The Complicated Life of Louise Erdrich
From the May-June 2001 issue of Book magazine.

In the past year alone, Louise Erdrich completed one novel, nearly finished another, opened a bookstore and, at forty-six, gave birth to a daughter named Azure. When Erdrich walks into her Minneapolis store, Birch Bark Books, Herbs and Native Arts, she is juggling an armful of paper and books and passing out chocolate tins with pictures of Elvis Presley and the cartoon character Pepe Le Pew on top. She adjusts Azure, who's ready to be fed. "Overdoing it is my motto," she announces. "I'm one of those overdoing-it mothers."

Motherhood isn't the only area where Erdrich overachieves. She's published nine books of fiction, two volumes of poetry, two children's books, a book of essays, and numerous short stories and poems. Her work is recognized for its complexity and for its poetic, touching, gently sarcastic, and humorous voice. Erdrich delves into how Native and European American cultures come together, clash, fall apart and, at times, figure each other out and learn to love. Showing compassion for all her characters -- no matter what their weaknesses or sins, of which they tend to have a multitude -- she often writes stories with more than one point of view. She did so masterfully in her first and best-known book, Love Medicine, and she does so -- again, masterfully -- in the new one, The Last Report on the Miracles at Little No Horse. Lyrically reflective, wittily refracted, and adeptly sensual, the story centers on Agnes DeWitt, who, because of a series of passions and events, lives most of her life as Father Damien Modeste, a mission priest on an Indian reservation between 1912 and 1996. The Last Report -- the sixth in a series of Erdrich books to focus on two families in Argus, a fictional Red River Valley reservation town along the Minnesota-North Dakota border -- is as thoroughly imbued with a challenging kind of spirituality as it is graced with an intriguing story.

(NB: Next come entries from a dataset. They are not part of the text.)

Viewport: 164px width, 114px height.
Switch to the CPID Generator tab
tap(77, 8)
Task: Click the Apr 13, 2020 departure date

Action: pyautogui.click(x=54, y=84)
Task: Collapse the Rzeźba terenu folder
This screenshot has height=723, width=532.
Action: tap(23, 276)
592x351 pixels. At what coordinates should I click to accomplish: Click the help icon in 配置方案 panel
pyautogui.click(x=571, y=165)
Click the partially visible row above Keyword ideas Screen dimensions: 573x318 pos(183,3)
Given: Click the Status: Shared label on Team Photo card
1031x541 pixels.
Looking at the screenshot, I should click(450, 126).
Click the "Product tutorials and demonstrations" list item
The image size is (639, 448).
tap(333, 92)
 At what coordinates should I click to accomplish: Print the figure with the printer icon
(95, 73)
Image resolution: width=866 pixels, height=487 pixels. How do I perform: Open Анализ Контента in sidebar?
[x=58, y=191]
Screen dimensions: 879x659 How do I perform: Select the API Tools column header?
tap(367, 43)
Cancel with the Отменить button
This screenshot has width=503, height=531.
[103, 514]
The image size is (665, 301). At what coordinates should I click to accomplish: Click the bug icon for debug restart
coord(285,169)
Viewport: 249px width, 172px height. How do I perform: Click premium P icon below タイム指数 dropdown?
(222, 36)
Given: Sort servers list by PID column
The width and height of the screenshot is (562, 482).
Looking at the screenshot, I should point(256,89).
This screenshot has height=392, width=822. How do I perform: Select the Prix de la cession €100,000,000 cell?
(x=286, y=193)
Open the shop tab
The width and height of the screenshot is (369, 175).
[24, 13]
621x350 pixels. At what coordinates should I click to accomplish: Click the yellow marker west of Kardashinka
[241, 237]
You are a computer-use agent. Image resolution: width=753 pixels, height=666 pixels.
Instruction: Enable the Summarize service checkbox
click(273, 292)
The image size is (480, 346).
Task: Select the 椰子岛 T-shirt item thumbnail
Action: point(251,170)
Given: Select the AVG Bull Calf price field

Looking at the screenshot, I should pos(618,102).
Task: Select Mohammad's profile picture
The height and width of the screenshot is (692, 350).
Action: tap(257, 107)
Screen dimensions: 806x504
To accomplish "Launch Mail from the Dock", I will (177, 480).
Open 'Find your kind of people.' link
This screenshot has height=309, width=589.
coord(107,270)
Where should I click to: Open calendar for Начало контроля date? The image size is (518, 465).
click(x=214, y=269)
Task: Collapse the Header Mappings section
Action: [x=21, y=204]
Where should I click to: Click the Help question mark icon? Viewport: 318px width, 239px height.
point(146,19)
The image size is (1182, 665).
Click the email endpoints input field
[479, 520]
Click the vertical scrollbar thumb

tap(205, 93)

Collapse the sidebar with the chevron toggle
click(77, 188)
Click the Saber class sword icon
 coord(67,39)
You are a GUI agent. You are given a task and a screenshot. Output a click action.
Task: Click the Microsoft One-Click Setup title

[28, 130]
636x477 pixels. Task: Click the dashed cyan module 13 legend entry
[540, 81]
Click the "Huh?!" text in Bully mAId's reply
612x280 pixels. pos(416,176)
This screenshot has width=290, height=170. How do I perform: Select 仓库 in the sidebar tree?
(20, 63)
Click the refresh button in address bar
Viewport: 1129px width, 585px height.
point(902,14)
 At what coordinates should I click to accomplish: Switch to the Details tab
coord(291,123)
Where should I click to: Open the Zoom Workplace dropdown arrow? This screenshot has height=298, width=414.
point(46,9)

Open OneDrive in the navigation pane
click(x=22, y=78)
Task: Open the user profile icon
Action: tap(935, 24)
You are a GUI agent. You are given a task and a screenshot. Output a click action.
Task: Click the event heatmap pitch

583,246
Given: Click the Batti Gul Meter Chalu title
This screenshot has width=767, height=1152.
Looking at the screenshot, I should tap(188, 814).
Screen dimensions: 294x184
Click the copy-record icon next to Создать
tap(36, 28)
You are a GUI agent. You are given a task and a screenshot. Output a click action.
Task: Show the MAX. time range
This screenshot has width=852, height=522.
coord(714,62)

Rich and complex as Erdrich's writing is, her life matches it for intensity and involvement -- and she wouldn't have it any other way. "I only enjoy life if it's really complicated," she says. She exudes a calm strength, but hers is a serenity earned, likely necessitated, by a life and career visited often by controversy and tragedy.

At Birch Bark Books, Erdrich's complexity is on display. There's an oil painting, for instance, by imprisoned activist Leonard Peltier, of Ka-ishpah, a forefather of Erdrich and freedom fighter of the Turtle Mountain Ojibwe, the same band to which Erdrich (of Ojibwe and German heritage) and Peltier belong. Erdrich attended Peltier's 1977 trial for the murder of two FBI agents and is confident that "not one scintilla" of hard evidence linked Peltier to the murders. After Peltier was convicted (he's been held in Leavenworth Prison for twenty-four years), she wrote to him and they began a correspondence. In December, The New York Times published her editorial in support of Peltier while President Clinton was considering a pardon; it was not granted. On another wall is a shelf filled with books by Michael Dorris, Erdrich's former husband and writing partner. Erdrich met Dorris in 1972 when she enrolled in Dartmouth's first coed class; he was the head of the Native American Studies program. The two didn't get involved until several years after Erdrich graduated and after she'd worked as a waitress, a poetry teacher at prisons, a construction-flag signaler, an editor for the Boston Indian Council's newspaper, The Circle, and had earned a master's degree in creative writing at Johns Hopkins. By then, Dorris was a father, the adoptive single parent of three Native American children who suffered from fetal alcohol syndrome, an experience he described in a 1989 memoir, The Broken Cord. Erdrich and Dorris married in 1981, had three daughters, and collaborated intensely on projects, including co-authoring the 1991 novel The Crown of Columbus.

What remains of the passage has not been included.